PROVIDED INFORMATION:
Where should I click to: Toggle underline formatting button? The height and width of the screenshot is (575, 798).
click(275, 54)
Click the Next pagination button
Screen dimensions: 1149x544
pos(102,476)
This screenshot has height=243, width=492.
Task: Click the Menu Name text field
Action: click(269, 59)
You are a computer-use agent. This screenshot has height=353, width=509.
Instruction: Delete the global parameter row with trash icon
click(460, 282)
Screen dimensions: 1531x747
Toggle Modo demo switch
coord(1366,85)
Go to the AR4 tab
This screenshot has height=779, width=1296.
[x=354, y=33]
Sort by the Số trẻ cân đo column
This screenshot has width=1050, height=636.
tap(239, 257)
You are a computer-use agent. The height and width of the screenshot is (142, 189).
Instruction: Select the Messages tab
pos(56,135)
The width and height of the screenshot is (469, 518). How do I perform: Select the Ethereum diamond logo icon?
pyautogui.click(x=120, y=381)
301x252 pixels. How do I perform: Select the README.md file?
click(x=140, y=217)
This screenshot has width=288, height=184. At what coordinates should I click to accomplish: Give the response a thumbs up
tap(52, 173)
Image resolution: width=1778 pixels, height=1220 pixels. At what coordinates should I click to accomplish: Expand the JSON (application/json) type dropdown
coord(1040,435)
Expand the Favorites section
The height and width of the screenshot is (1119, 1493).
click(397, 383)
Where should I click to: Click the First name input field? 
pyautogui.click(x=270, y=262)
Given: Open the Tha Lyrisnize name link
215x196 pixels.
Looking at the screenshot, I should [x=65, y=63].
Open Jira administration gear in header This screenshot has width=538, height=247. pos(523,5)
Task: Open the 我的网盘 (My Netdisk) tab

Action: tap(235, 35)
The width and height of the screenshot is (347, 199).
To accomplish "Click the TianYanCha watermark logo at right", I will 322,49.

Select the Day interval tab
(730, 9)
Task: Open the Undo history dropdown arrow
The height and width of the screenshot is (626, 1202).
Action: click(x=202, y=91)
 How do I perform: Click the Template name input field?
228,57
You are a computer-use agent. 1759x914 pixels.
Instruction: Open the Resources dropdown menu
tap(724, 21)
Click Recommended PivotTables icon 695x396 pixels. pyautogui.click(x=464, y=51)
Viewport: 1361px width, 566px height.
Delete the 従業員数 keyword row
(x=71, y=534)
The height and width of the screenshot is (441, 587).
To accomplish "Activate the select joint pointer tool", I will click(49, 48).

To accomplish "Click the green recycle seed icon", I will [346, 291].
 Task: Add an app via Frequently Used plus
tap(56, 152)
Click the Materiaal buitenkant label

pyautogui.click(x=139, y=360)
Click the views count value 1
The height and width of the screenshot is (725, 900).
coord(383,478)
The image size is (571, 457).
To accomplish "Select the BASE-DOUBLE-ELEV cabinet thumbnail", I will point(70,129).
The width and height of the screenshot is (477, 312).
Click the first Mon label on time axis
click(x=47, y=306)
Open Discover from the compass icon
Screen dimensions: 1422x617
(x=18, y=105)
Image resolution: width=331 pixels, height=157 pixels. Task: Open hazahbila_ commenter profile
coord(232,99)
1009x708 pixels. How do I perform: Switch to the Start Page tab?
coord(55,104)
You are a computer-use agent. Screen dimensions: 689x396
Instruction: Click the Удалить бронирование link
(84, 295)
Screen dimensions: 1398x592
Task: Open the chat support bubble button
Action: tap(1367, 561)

WHAT IS EXPECTED:
Please copy the items above line for line, without changing anything.

ANSWER FOR THE TASK:
Where should I click to: Toggle underline formatting button? The height and width of the screenshot is (575, 798).
click(275, 54)
Click the Next pagination button
Screen dimensions: 1149x544
pos(102,476)
This screenshot has height=243, width=492.
Task: Click the Menu Name text field
Action: click(269, 59)
You are a computer-use agent. This screenshot has height=353, width=509.
Instruction: Delete the global parameter row with trash icon
click(460, 282)
Screen dimensions: 1531x747
Toggle Modo demo switch
coord(1366,85)
Go to the AR4 tab
This screenshot has height=779, width=1296.
[x=354, y=33]
Sort by the Số trẻ cân đo column
This screenshot has width=1050, height=636.
tap(239, 257)
You are a computer-use agent. The height and width of the screenshot is (142, 189).
Instruction: Select the Messages tab
pos(56,135)
The width and height of the screenshot is (469, 518). How do I perform: Select the Ethereum diamond logo icon?
pyautogui.click(x=120, y=381)
301x252 pixels. How do I perform: Select the README.md file?
click(x=140, y=217)
This screenshot has width=288, height=184. At what coordinates should I click to accomplish: Give the response a thumbs up
tap(52, 173)
Image resolution: width=1778 pixels, height=1220 pixels. At what coordinates should I click to accomplish: Expand the JSON (application/json) type dropdown
coord(1040,435)
Expand the Favorites section
The height and width of the screenshot is (1119, 1493).
click(397, 383)
Where should I click to: Click the First name input field? 
pyautogui.click(x=270, y=262)
Given: Open the Tha Lyrisnize name link
215x196 pixels.
Looking at the screenshot, I should [x=65, y=63].
Open Jira administration gear in header This screenshot has width=538, height=247. pos(523,5)
Task: Open the 我的网盘 (My Netdisk) tab

Action: tap(235, 35)
The width and height of the screenshot is (347, 199).
To accomplish "Click the TianYanCha watermark logo at right", I will 322,49.

Select the Day interval tab
(730, 9)
Task: Open the Undo history dropdown arrow
The height and width of the screenshot is (626, 1202).
Action: click(x=202, y=91)
 How do I perform: Click the Template name input field?
228,57
You are a computer-use agent. 1759x914 pixels.
Instruction: Open the Resources dropdown menu
tap(724, 21)
Click Recommended PivotTables icon 695x396 pixels. pyautogui.click(x=464, y=51)
Viewport: 1361px width, 566px height.
Delete the 従業員数 keyword row
(x=71, y=534)
The height and width of the screenshot is (441, 587).
To accomplish "Activate the select joint pointer tool", I will click(49, 48).

To accomplish "Click the green recycle seed icon", I will [346, 291].
 Task: Add an app via Frequently Used plus
tap(56, 152)
Click the Materiaal buitenkant label

pyautogui.click(x=139, y=360)
Click the views count value 1
The height and width of the screenshot is (725, 900).
coord(383,478)
The image size is (571, 457).
To accomplish "Select the BASE-DOUBLE-ELEV cabinet thumbnail", I will point(70,129).
The width and height of the screenshot is (477, 312).
Click the first Mon label on time axis
click(x=47, y=306)
Open Discover from the compass icon
Screen dimensions: 1422x617
(x=18, y=105)
Image resolution: width=331 pixels, height=157 pixels. Task: Open hazahbila_ commenter profile
coord(232,99)
1009x708 pixels. How do I perform: Switch to the Start Page tab?
coord(55,104)
You are a computer-use agent. Screen dimensions: 689x396
Instruction: Click the Удалить бронирование link
(84, 295)
Screen dimensions: 1398x592
Task: Open the chat support bubble button
Action: tap(1367, 561)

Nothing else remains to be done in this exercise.